A selection of our site search terms:

  • case solving skills
  • teaching packages
  • asian culture
  • legal research skills
  • professional responsibility

These are all quite specific terms and the above categories don’t help the user. People arrive and use the search, this means they’re not seeing everything and missing things that might further assist their teaching.

The resources cannot be split into specific areas like this.

ukcel-resource-problem

So, without re-purposing we have to stick to the original arrangement. What if the above document was 60% Assessment and 40% e-learning? You're looking for e learning but you'll miss the above document because of it’s Assessment weighting.

To avoid this we decided to implement keyword based navigation. Now, I wouldn’t normally recommend a tag cloud as a method of navigation; it’s messy, especially when you have a large number of words. However, in this case it really works.

keyword-navigation

It’s dynamic and driven by the database so whenever a new resource is submitted the keywords are automatically added.
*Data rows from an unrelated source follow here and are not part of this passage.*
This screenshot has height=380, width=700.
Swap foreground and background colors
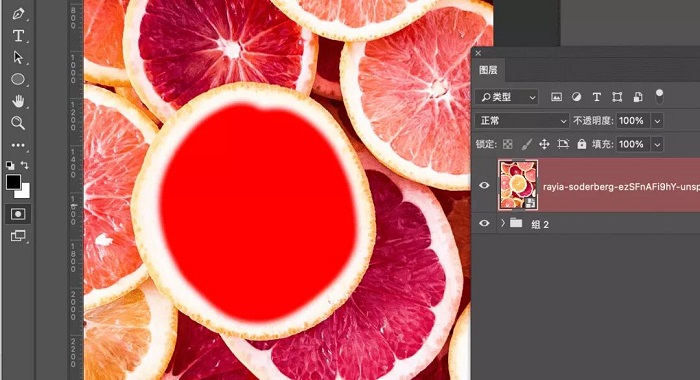point(25,165)
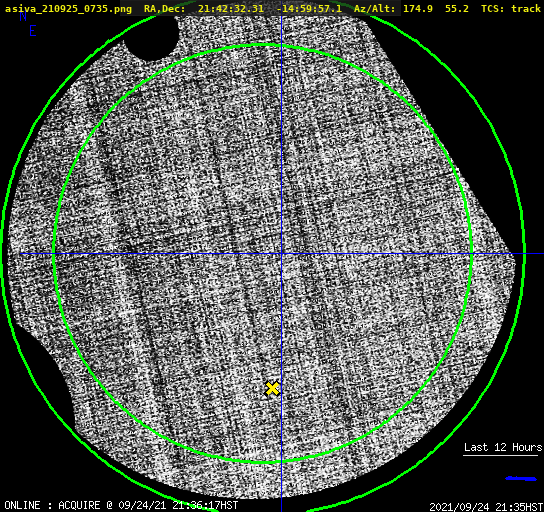Click the blue crosshair center intersection
The width and height of the screenshot is (544, 512).
[x=281, y=254]
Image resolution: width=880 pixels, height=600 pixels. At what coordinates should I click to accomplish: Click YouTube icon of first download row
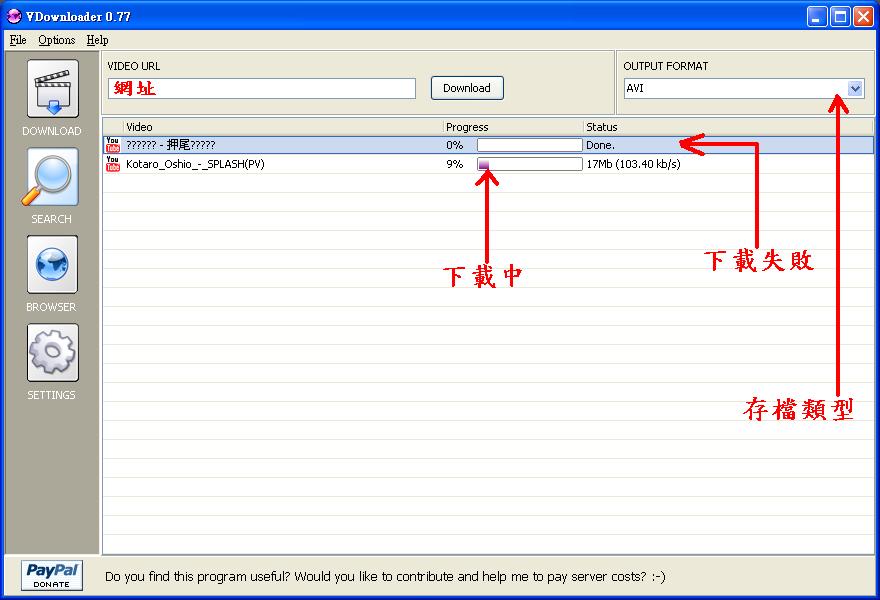(112, 145)
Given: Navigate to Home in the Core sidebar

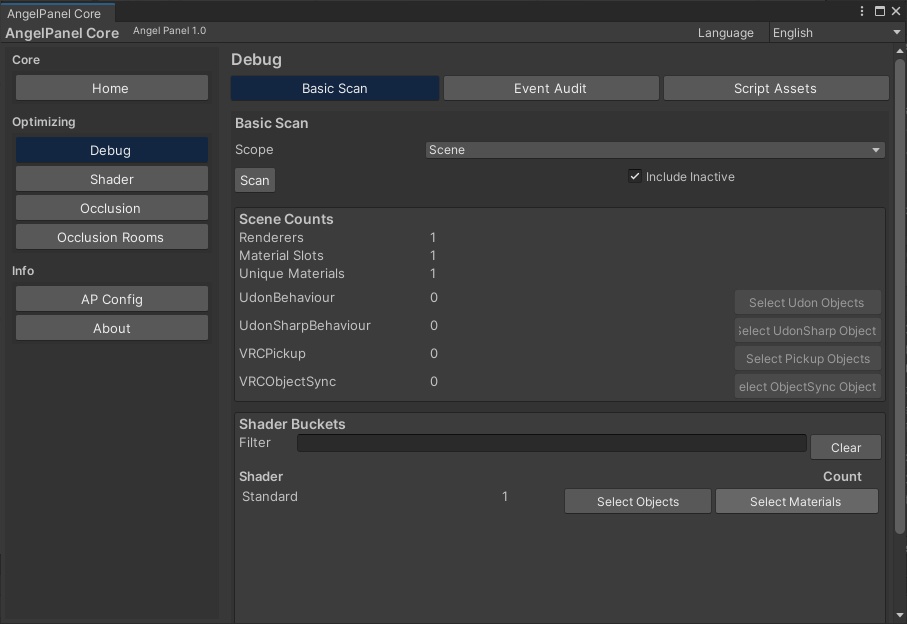Looking at the screenshot, I should coord(111,88).
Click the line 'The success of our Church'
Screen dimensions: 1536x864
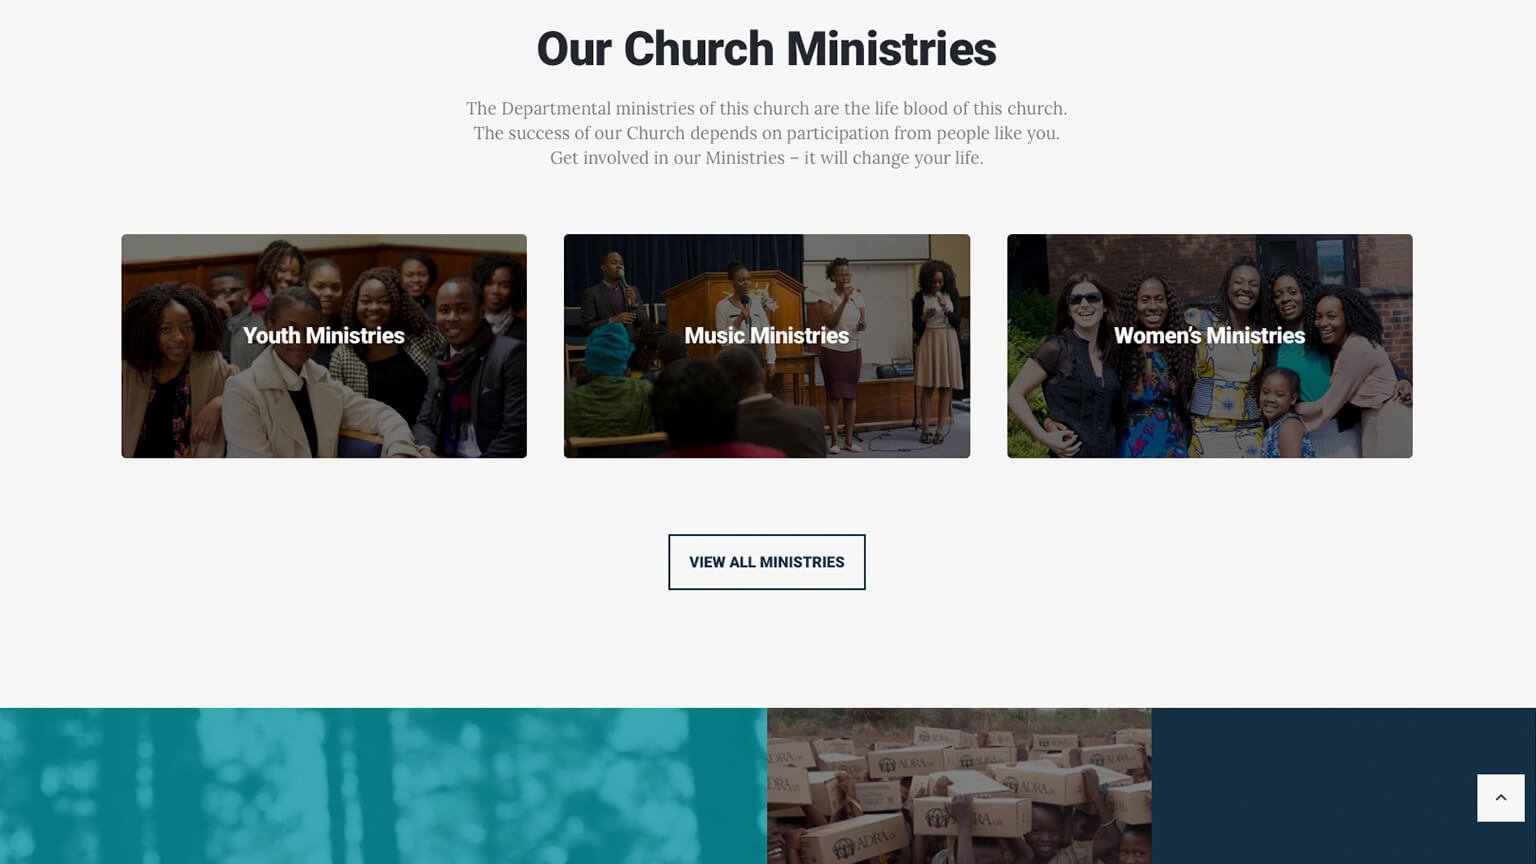tap(766, 133)
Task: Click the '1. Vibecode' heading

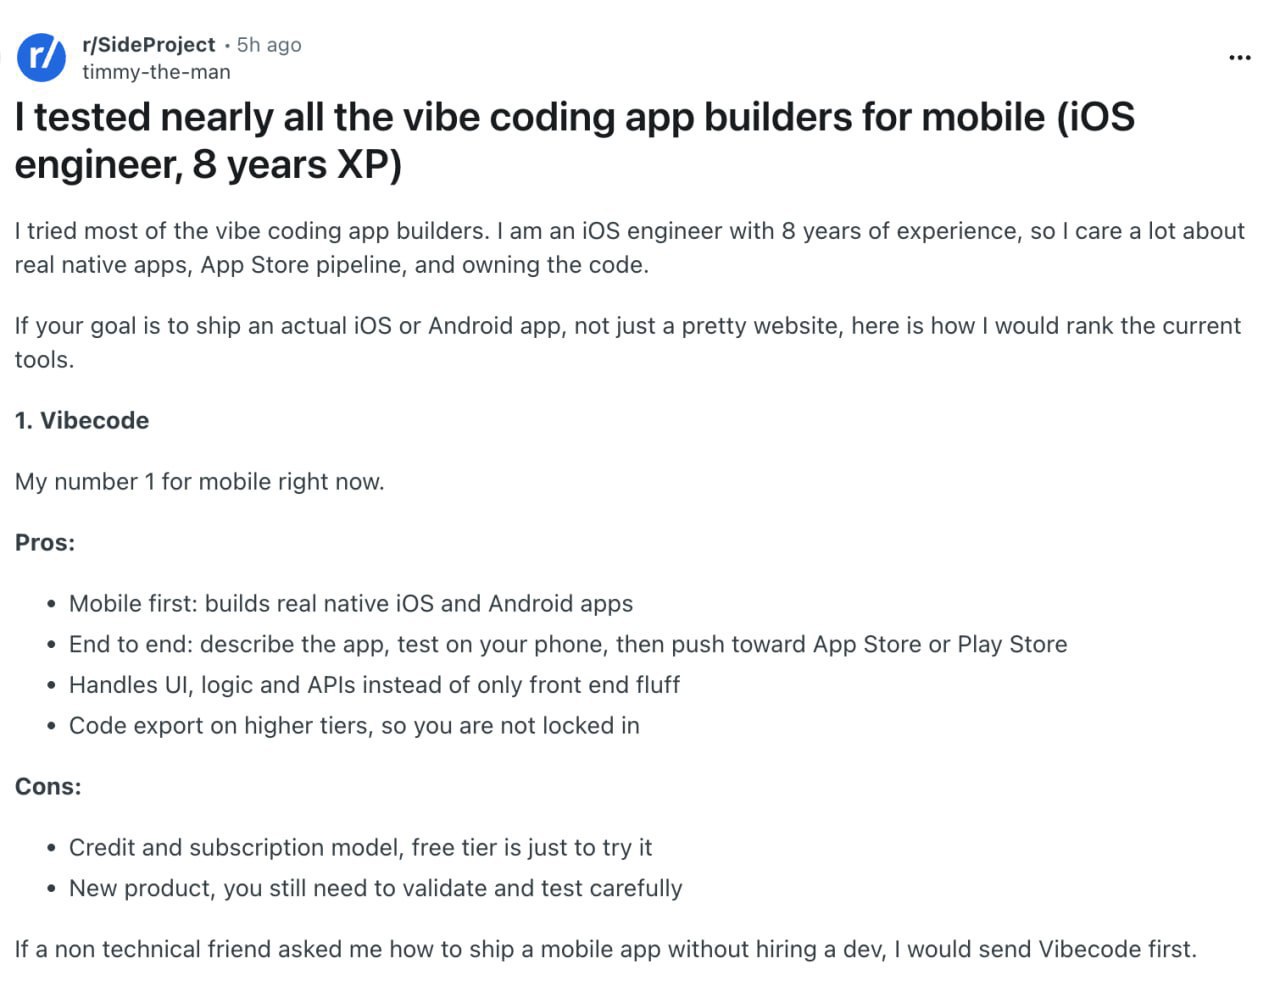Action: (x=82, y=421)
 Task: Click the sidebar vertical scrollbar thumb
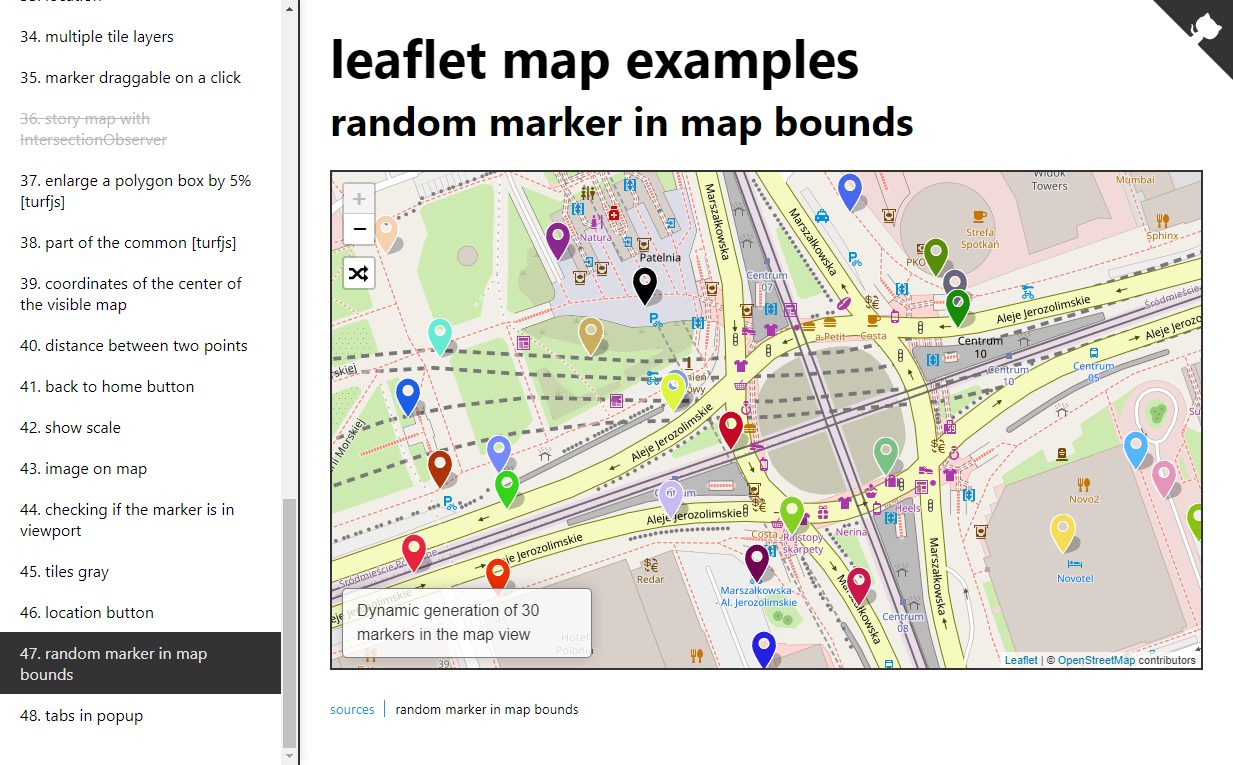point(290,622)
I would stress that there needs to be a controlled vocabulary otherwise it’s going to start getting difficult to manage.

It removes the problem of a resource falling into more than one subject area. It also satisfies the navigation nature of our users. A teacher arrives looking for distance learning resources, when they click that word the system highlights all the resources under distance learning. There’s also no duplication of documents and it opens up all the resources on the site.